I’d rather someone’s first choice about Linux was which DE to use. This plays a way bigger part in first impressions.
The obvious choice is KDE, ofcThat’s a strange way to spell Xfce.
Maybe you misheard LXQT?
DEs are clearly bloat, so the best DE is no DE.
Definitely not just because I prefer i3I totally agree, that’s a way more important factor when you’re starting out with Linux.
Gotta be Gnome though
You missed the step where you tell everyone what distro you use, and that its the best.
Five minutes after you installed it and haven’t tried anything else.
Okay, but when most people are looking for advice on which distro to use it’s because they don’t know what they want.

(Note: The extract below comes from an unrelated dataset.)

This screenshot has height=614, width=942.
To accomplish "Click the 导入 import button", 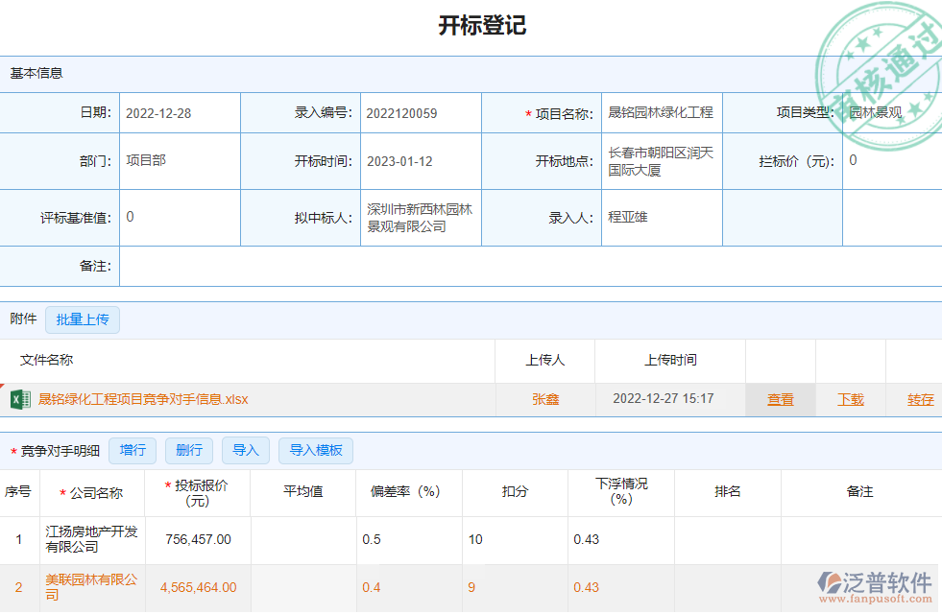I will point(246,450).
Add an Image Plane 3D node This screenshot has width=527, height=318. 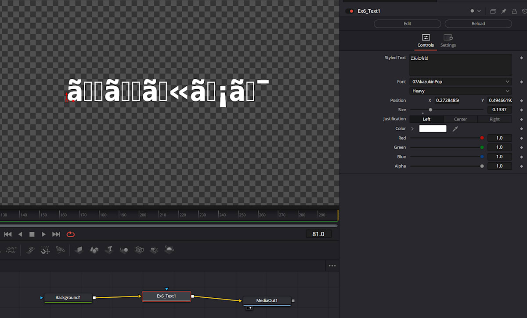(79, 250)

Searched, not googled. Google is bad, M’kay?
Reference
Drugs are bad, M’kay? Don’t do drugs.
me and the boys out here still asking Jeeves
Honestly from experience I’ve learnt that the yes answer also usually applies to the no answer because it’s important to everyone. Advanced users tend to hit advanced issues and surprise, surprise, then community size matters all the same!
So since Linux is highly customizable and the choice of e.g. desktop environment matters little (just install whatever you want on any distro, including DE), community size is the most hard-earned property and thus usually trumps all.
So I personally try to keep closest to upstream regardless experienced or less experienced users => Debian if you adore those DEB packages and management, Fedora if you love those RPM packages and management, indie ones for indie packages e.g. Alpine, Arch… If you still run into issues it’s usually you, not the distro because it’s already battle hardened. :) But no worries, then you’ll find a lot of help and the problem has usually already even been discussed and is googleable! It’s 2023, none of the huge distros are plain shit and annoying, that’s been ironed out like a decade ago. So just go with a (big) flow somewhere.
If beginner, use PopOS.
If Linux nerd, use Arch.
That’s my guide. I don’t like any other distros. :)
I started with Ubuntu and then migrated to Arch. I learned a ton about Linux and how tune everything for optimal performance!
…And then I went back to Ubuntu because I just want to work with my computer, not on it.
Yeah many people say that but Ubuntu is not very good in my opinion. Outdated packages, snaps, commercials in the installer and so on. I would pick PopOS any day over that myself. But it’s because I’m really sensitive to those things.
Yeah, I honestly agree that Ubuntu is getting worse. For better or worse though, it’s a base that I’m familiar with. I end up customizing and tweaking it, but I’ve automated enough of that to where I can just run a few scripts on a fresh install and be back up and running.
Basically, I built myself a shittier, highly specific version of Nix in self-defence. 😁
Install Gentoo
I was a huge distro hopper until I started using immutable distros. One thing no one tells beginners is that you do have to maintain your system more on Linux than other OSs because Linux gives you the rope to hang yourself with. I would always bloat my OS and things would get unruly, everything would slow down or become unstable and I would lose track of how I had everything set up. Immutability make things so much cleaner.